Thankfully, Henson’s vision was carried on by his five children, who have kept his innovative spirit and creativity alive through The Jim Henson Company. Today, Lisa Henson serves as the CEO, while Brian Henson is the Chairman and an active director behind puppetry-forward projects like The Happytime Murders and the talk show Earth to Ned. They both keep their offices at The Jim Henson Studios in Los Angeles, which is chock full of delightful ephemera, books, art and collectibles that honor every era of their family’s creations over the last six decades.
Their most recent celebration is for their collaboration with Shout! Studios to upgrade some of the Henson library to digital 4K, the most recent being a digital bundle on select platforms for The Dark Crystal and Labyrinth. Today, the two films directed by Jim Henson are considered unmitigated classics. However, when they were first released in the ‘80s, both were received by audiences as dark, experimental fantasy titles. While they purely reflected Jim’s ambitions for puppetry, they were simply ahead of their time. It was only via home video releases and cable airings that the populace finally caught up.
However, even the most ardent appreciators of The Dark Crystal and Labyrinth may not understand that both films remain foundationary in shaping where cinematic puppetry is today. The Jim Henson Company and Jim Henson’s Creature Shops around the world remain at the forefront of technological advances in puppetry, pushing the art form forward through their own creative endeavors, and in helping realize the vision of creators like Guillermo del Toro and Mark Gustafson for their Oscar-winning, stop-motion Pinocchio or Emma Tammi’s animatronic monsters in her live-action adaptation of Five Nights at Freddy’s.
Present for the making of both films, Lisa and Brian welcomed Paste and some other outlets into their personal offices to discuss the innovations that helped make The Dark Crystal and Labyrinth timeless masterworks, and to reiterate how their creative DNA remains firmly rooted in what they’re still making today.
The Dark Crystal
Paste Magazine: Today, The Dark Crystal is a crown jewel of The Jim Henson company. But it took a circuitous route to reach that general consensus.

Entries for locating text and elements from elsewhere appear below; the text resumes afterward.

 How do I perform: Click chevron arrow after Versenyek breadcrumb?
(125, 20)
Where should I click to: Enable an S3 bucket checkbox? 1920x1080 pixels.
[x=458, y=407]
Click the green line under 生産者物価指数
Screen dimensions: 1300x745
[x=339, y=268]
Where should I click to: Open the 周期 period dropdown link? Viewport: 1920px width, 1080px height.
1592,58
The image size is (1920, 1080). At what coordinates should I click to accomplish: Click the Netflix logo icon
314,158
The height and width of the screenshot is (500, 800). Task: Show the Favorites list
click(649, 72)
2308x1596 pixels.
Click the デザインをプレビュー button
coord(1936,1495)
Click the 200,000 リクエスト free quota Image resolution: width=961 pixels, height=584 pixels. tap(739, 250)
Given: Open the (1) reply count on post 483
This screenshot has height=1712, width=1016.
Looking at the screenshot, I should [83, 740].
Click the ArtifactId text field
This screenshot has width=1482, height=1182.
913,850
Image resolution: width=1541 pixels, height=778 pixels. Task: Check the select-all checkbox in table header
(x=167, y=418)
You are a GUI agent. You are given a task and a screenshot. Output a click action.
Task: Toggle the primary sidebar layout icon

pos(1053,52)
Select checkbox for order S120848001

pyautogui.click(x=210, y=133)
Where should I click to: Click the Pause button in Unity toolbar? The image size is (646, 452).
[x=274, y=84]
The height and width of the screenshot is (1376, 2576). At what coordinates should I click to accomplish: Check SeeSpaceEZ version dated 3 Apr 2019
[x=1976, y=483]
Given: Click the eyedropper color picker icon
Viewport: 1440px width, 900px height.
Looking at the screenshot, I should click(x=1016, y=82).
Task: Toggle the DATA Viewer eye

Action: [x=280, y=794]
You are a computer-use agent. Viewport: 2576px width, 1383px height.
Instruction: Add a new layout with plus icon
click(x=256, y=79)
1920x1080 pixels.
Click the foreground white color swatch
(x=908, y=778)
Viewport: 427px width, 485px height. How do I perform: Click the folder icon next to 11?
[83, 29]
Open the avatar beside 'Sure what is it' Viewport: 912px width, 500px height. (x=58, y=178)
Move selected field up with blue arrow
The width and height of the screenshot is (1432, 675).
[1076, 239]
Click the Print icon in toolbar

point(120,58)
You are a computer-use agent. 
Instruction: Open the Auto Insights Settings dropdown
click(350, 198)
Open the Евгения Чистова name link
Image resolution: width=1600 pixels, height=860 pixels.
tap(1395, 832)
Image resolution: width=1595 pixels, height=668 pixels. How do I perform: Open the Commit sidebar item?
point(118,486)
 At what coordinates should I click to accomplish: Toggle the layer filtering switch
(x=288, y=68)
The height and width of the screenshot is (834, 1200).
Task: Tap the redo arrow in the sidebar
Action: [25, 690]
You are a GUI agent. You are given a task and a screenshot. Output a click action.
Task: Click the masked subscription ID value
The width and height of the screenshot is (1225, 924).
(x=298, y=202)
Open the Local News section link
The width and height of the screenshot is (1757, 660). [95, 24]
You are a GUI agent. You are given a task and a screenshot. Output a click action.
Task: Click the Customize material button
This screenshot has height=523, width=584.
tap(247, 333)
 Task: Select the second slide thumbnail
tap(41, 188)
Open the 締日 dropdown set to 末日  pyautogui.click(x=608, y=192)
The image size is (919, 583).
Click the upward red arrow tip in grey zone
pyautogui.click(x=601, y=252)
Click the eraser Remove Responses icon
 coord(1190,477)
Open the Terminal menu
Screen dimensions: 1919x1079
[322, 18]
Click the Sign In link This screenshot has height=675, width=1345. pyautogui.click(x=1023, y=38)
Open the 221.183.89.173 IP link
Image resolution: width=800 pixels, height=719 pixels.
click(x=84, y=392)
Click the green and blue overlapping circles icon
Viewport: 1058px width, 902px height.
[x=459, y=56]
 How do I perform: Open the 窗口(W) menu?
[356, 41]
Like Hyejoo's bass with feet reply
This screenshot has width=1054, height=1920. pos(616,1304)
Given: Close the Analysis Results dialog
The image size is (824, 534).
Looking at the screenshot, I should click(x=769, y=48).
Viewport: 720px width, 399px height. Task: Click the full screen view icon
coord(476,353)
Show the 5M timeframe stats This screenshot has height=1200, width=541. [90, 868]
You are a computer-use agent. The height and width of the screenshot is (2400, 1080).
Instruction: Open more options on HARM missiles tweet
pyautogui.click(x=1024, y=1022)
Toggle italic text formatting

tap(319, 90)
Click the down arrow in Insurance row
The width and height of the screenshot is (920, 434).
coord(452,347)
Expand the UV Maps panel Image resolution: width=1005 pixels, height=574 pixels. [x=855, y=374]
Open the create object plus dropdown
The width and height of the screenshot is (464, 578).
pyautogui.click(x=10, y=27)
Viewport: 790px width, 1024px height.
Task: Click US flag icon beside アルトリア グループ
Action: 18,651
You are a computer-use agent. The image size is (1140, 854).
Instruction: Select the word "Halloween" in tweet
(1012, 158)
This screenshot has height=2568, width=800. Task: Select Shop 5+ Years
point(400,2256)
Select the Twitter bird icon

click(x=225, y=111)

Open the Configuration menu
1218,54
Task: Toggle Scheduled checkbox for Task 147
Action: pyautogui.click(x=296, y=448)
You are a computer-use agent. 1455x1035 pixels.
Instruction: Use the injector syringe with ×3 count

Lisa Henson: When The Dark Crystal was first released, people were a little bit confused by it. Jim Henson and the Muppet puppeteers had only been doing Sesame Street and The Muppet Show. They’d been doing many other things, but what the audience knew about was only Sesame Street and The Muppet Show. So the movie was greeted with some confusion, particularly by the critics. But it did actually do fairly well. The funny thing is, some people think The Dark Crystal was a big commercial failure. Actually, Labyrinth was a commercial failure. The Dark Crystal did okay. And it did well enough for George Lucas to help Jim raise the money to do Labyrinth. So it wasn’t so much that it didn’t perform, it’s just that it created a lot of confusion in the minds of the audience. Like, why is Jim Henson trying to scare children? [Laughs.]
In terms of technical innovation, every Henson project was building off of what came before. Was there something that was instituted during the making of The Dark Crystal that took the company’s craft to the next level?
When The Dark Crystal was first conceived, they put together a sort of think tank workshop to make creatures—they were calling them creatures instead of puppets. They were using much more naturalistic textures, trying to come up with ways where the puppets would perhaps look more real on camera. They would also take these creatures outside and shoot them outdoors to see how they looked in nature.